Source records
_ _ _ _
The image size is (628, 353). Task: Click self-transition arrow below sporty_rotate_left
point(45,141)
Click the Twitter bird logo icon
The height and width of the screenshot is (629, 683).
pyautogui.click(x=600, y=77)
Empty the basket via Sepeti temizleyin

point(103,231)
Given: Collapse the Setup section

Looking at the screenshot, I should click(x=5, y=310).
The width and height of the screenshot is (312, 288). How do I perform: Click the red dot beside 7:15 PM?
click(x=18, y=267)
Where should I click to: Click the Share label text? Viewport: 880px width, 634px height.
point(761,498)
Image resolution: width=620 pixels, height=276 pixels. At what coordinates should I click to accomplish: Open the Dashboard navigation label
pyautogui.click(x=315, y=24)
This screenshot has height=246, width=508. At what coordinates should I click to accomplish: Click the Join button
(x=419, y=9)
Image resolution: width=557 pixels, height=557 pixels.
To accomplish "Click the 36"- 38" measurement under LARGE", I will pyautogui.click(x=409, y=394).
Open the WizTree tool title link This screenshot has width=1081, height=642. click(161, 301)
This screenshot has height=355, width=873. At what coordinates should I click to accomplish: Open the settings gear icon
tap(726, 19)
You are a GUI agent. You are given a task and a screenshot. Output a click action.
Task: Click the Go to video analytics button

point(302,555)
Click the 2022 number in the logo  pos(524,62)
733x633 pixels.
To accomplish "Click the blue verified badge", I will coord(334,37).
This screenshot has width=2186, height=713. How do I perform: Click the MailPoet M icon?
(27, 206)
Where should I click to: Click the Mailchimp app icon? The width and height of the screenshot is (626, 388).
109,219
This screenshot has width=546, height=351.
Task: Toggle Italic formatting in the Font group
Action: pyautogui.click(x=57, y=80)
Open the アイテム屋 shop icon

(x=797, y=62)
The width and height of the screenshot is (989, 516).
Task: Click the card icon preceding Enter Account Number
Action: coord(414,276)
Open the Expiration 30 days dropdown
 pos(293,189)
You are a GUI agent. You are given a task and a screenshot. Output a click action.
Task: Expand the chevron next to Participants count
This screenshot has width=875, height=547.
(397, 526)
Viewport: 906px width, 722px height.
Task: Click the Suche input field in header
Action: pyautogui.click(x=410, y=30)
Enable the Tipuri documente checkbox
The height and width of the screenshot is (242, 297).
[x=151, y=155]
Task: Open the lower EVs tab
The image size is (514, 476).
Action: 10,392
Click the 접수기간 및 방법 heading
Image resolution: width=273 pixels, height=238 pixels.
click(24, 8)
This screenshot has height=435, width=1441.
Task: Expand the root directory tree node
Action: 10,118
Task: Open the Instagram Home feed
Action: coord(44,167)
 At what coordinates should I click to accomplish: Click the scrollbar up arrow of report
_ _ _ _
> **What you are asked to do**
Only an exact copy of the entries above will do.

> **Solution**
The image size is (628, 353). Task: Click self-transition arrow below sporty_rotate_left
point(45,141)
Click the Twitter bird logo icon
The height and width of the screenshot is (629, 683).
pyautogui.click(x=600, y=77)
Empty the basket via Sepeti temizleyin

point(103,231)
Given: Collapse the Setup section

Looking at the screenshot, I should click(x=5, y=310).
The width and height of the screenshot is (312, 288). How do I perform: Click the red dot beside 7:15 PM?
click(x=18, y=267)
Where should I click to: Click the Share label text? Viewport: 880px width, 634px height.
point(761,498)
Image resolution: width=620 pixels, height=276 pixels. At what coordinates should I click to accomplish: Open the Dashboard navigation label
pyautogui.click(x=315, y=24)
This screenshot has height=246, width=508. At what coordinates should I click to accomplish: Click the Join button
(x=419, y=9)
Image resolution: width=557 pixels, height=557 pixels.
To accomplish "Click the 36"- 38" measurement under LARGE", I will pyautogui.click(x=409, y=394).
Open the WizTree tool title link This screenshot has width=1081, height=642. click(161, 301)
This screenshot has height=355, width=873. At what coordinates should I click to accomplish: Open the settings gear icon
tap(726, 19)
You are a GUI agent. You are given a task and a screenshot. Output a click action.
Task: Click the Go to video analytics button

point(302,555)
Click the 2022 number in the logo  pos(524,62)
733x633 pixels.
To accomplish "Click the blue verified badge", I will coord(334,37).
This screenshot has width=2186, height=713. How do I perform: Click the MailPoet M icon?
(27, 206)
Where should I click to: Click the Mailchimp app icon? The width and height of the screenshot is (626, 388).
109,219
This screenshot has width=546, height=351.
Task: Toggle Italic formatting in the Font group
Action: pyautogui.click(x=57, y=80)
Open the アイテム屋 shop icon

(x=797, y=62)
The width and height of the screenshot is (989, 516).
Task: Click the card icon preceding Enter Account Number
Action: coord(414,276)
Open the Expiration 30 days dropdown
 pos(293,189)
You are a GUI agent. You are given a task and a screenshot. Output a click action.
Task: Expand the chevron next to Participants count
This screenshot has width=875, height=547.
(397, 526)
Viewport: 906px width, 722px height.
Task: Click the Suche input field in header
Action: pyautogui.click(x=410, y=30)
Enable the Tipuri documente checkbox
The height and width of the screenshot is (242, 297).
[x=151, y=155]
Task: Open the lower EVs tab
The image size is (514, 476).
Action: 10,392
Click the 접수기간 및 방법 heading
Image resolution: width=273 pixels, height=238 pixels.
click(24, 8)
This screenshot has height=435, width=1441.
Task: Expand the root directory tree node
Action: 10,118
Task: Open the Instagram Home feed
Action: coord(44,167)
 At what coordinates should I click to accomplish: Click the scrollbar up arrow of report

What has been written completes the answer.